Есть все основания ожидать, что таким же образом организованы и когнитивные реакции на социальные влияния. Достаточно «попрактиковавшись» в прослушивании или чтении убеждающих сообщений и подобных им обращений, мы вырабатываем определенный порядок реагирования на них. Мы бессознательнореагиру — ем на влияющие на нас стимулы привычными автоматическими способами, даже когда мы разговариваем, мечтаем наяву или сознательно думаем о чем — либо другом. Именно такой механизм лежит в основе эвристических правил, описанных в предыдущих главах. Определенные признаки (такие, как авторитетная фигура) автоматически вызывают у нас определенные реакции (такие, как подчинение).

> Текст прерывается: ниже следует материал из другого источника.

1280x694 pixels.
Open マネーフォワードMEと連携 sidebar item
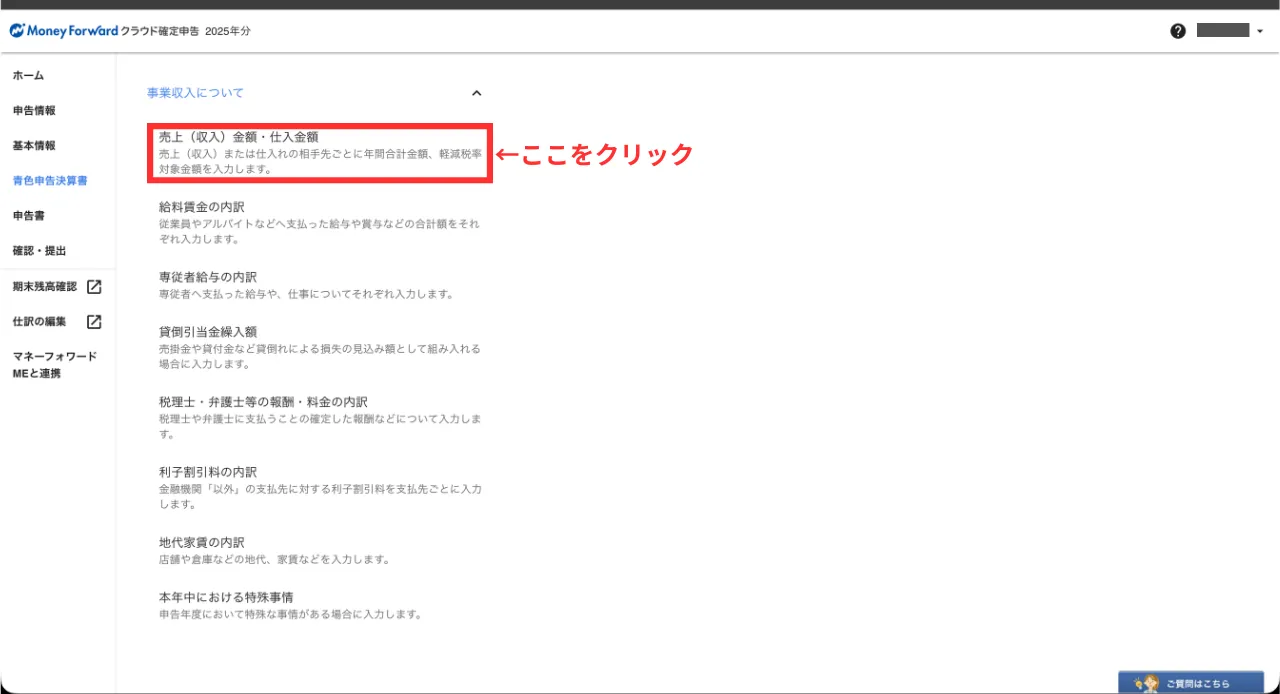(x=54, y=365)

Милые пустяки для бездумного слушателя. Некоторые реакции на социальные стимулы бывают настолько автоматическими, что их называют бездумными (Langer, 1989). В одном полевом эксперименте помощница экспериментатора обращалась к студентам, которые стояли в очереди, чтобы воспользоваться библиотечным ксероксом, и спрашивала, не пропустят ли ее вперед. Когда она просто просила оказать ей любезность («Можно мне воспользоваться ксероксом?»), 60 % студентов согласились пропустить ее без очереди. Отсюда следует, что на большинства студентов подействовала основная стратегия получения согласия, которая состоит в том, что надо просто попросить об оказании любезности. Как же можно увеличить эффективность этой стратегии? Другую группу студентов женщина попросила о той же любезности, слегка изменив формулировку просьбы: «Можно мне воспользоваться ксероксом, потому что мне надо сделать несколько копий?» Процентная доля согласившихся резко подскочила, достигнув победного уровня 93 % (Langer et al., 1978). Непостижимо, не правда ли? Как ей удалось добиться такого увеличения «любезности» студентов, просто добавив идиотское объяснение, повторяющее смысл просьбы? Очевидно, это магическое воздействие оказало слово «потому что». Это слово — ловушка. Оно подразумевает, что у просьбы существует какая — то причина, и как бы «подтверждает», что сейчас последует объяснение этой причины, поэтому включается автоматическая реакция — так же, как переключение сигнала светофора заставляет водителя нажать на тормоза. В таком бездумном состоянии мы находимся тогда, когда не производим систематической обработки информации; очевидно, что бездумные реакции возникают вне сферы осознаваемого.